The Way of Peace (1947)
Frank Tashlin, best known for making comedies with Jerry Lewis and Jayne Mansfield, directed this 18-minute puppet film sponsored by the American Lutheran Church. Punctuated with stories from the Bible, the film’s purpose was to reinforce Christian values in the atomic age by condemning the consequences of human conflict with scenes of the crucifixion, lynching and Nazi fascism. Wah Ming Chang created the puppets for the stop-motion animation and also produced the film, which reportedly took 20 months to complete.
Willy Wonka and the Chocolate Factory (1971)
Roald Dahl adapted his own novel, Leslie Bricusse and Anthony Newley wrote the musical score, and producer David Wolper cast Gene Wilder as Wonka in this film musical about a contest put on by a candymaker. “Willy Wonka” is surreal yet playful and suffused with Harper Goff’s jaw-dropping color sets. Wilder’s portrayal Wonka caused theatergoers to like and fear Wonka at the same time, while the hallucinogenic tunnel sequence has traumatized children (and adults) for decades.

» Activity
Reproduce the film descriptions word for word, taking everything from "Roald Dahl adapted" down to "adults) for decades.".

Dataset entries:
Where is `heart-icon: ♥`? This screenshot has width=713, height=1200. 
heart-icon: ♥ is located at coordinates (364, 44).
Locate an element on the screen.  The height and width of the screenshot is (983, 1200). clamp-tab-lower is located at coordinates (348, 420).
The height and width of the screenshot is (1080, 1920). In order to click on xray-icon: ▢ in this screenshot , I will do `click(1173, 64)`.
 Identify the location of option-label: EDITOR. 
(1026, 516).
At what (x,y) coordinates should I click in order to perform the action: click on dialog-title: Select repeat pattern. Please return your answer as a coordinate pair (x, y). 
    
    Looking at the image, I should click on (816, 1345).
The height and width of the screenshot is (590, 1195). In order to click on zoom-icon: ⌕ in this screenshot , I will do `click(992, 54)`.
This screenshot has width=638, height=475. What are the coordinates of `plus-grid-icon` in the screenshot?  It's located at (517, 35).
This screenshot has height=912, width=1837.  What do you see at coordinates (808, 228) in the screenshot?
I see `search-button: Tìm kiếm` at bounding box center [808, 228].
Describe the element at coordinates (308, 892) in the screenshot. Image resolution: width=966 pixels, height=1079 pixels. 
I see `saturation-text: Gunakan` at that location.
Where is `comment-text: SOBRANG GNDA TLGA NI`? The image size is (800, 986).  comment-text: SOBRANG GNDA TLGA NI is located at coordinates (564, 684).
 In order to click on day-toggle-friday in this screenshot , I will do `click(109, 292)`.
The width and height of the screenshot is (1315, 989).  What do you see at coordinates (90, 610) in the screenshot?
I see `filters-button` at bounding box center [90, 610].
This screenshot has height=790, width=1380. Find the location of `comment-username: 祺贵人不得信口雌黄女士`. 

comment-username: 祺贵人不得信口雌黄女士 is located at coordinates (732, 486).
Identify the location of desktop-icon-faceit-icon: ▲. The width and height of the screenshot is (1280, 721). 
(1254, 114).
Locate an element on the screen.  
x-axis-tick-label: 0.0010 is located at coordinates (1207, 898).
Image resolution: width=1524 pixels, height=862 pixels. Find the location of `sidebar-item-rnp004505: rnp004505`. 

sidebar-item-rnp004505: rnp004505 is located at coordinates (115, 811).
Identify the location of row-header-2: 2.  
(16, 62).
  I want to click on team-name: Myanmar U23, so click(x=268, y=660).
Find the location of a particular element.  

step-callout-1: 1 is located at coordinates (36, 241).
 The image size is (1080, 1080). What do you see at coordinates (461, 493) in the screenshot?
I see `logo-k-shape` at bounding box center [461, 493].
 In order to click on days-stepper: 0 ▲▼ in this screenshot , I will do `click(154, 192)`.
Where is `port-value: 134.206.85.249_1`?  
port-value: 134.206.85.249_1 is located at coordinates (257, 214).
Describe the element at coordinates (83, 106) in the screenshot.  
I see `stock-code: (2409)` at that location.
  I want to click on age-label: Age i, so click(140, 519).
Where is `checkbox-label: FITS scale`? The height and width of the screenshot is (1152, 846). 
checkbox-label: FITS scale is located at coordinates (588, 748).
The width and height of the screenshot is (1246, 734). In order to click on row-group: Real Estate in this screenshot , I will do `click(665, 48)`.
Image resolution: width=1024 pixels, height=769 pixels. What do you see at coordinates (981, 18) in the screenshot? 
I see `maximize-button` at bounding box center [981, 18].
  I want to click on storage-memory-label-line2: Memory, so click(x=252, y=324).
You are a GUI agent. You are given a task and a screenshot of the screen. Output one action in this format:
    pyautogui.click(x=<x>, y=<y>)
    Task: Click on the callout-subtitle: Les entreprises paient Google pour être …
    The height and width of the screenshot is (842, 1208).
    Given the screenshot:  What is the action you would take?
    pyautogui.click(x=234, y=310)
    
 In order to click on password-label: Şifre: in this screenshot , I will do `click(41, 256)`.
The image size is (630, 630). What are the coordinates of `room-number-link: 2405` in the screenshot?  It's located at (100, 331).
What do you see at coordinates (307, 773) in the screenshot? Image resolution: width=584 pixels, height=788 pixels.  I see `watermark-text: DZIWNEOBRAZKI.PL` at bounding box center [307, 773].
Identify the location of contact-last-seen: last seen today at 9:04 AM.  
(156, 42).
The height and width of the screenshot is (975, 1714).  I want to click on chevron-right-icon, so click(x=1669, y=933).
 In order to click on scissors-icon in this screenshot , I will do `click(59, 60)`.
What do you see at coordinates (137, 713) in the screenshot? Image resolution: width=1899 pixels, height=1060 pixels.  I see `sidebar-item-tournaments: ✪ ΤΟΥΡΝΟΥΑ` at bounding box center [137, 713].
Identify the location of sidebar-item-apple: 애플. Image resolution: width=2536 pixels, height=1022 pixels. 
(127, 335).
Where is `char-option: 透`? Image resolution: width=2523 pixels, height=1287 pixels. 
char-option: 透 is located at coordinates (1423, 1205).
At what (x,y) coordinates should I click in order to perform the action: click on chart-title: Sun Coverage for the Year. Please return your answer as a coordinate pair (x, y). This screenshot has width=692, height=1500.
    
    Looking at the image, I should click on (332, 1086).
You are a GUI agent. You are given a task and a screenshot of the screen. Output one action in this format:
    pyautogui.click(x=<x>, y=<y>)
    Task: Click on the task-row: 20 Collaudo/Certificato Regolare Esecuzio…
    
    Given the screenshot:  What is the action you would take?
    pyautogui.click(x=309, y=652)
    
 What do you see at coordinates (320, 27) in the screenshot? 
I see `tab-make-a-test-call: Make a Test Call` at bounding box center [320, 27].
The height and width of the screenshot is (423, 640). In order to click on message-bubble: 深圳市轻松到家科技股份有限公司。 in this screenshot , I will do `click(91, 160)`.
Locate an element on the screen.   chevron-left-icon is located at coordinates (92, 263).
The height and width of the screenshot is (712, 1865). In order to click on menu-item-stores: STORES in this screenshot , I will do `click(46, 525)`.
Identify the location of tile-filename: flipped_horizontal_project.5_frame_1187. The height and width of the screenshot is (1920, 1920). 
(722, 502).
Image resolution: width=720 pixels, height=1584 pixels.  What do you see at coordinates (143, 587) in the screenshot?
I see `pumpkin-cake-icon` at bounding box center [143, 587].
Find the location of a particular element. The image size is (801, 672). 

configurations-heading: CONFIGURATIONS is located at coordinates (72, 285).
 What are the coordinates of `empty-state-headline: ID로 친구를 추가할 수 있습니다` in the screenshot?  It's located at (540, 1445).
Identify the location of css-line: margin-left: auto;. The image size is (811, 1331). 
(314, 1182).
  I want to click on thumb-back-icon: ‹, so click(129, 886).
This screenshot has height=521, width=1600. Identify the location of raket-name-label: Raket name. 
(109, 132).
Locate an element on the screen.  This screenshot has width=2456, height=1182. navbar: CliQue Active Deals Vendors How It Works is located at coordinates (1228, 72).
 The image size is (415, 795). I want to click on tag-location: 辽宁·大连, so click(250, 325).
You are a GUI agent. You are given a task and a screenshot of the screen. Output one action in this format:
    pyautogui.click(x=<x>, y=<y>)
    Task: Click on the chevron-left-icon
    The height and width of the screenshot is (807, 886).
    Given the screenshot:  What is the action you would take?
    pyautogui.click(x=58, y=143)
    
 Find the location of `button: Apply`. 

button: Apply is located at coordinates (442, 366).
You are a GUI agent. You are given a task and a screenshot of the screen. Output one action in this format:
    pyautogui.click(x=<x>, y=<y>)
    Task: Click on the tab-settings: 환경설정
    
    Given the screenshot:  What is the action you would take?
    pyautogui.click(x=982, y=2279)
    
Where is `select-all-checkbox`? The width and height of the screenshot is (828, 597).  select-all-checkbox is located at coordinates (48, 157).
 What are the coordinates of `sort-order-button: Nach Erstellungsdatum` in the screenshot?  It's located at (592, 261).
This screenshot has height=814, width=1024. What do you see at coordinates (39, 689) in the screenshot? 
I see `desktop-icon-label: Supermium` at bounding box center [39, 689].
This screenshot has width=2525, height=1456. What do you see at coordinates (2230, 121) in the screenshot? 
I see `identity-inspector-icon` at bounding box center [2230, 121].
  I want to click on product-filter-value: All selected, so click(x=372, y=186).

» Response below
Roald Dahl adapted his own novel, Leslie Bricusse and Anthony Newley wrote the musical score, and producer David Wolper cast Gene Wilder as Wonka in this film musical about a contest put on by a candymaker. “Willy Wonka” is surreal yet playful and suffused with Harper Goff’s jaw-dropping color sets. Wilder’s portrayal Wonka caused theatergoers to like and fear Wonka at the same time, while the hallucinogenic tunnel sequence has traumatized children (and adults) for decades.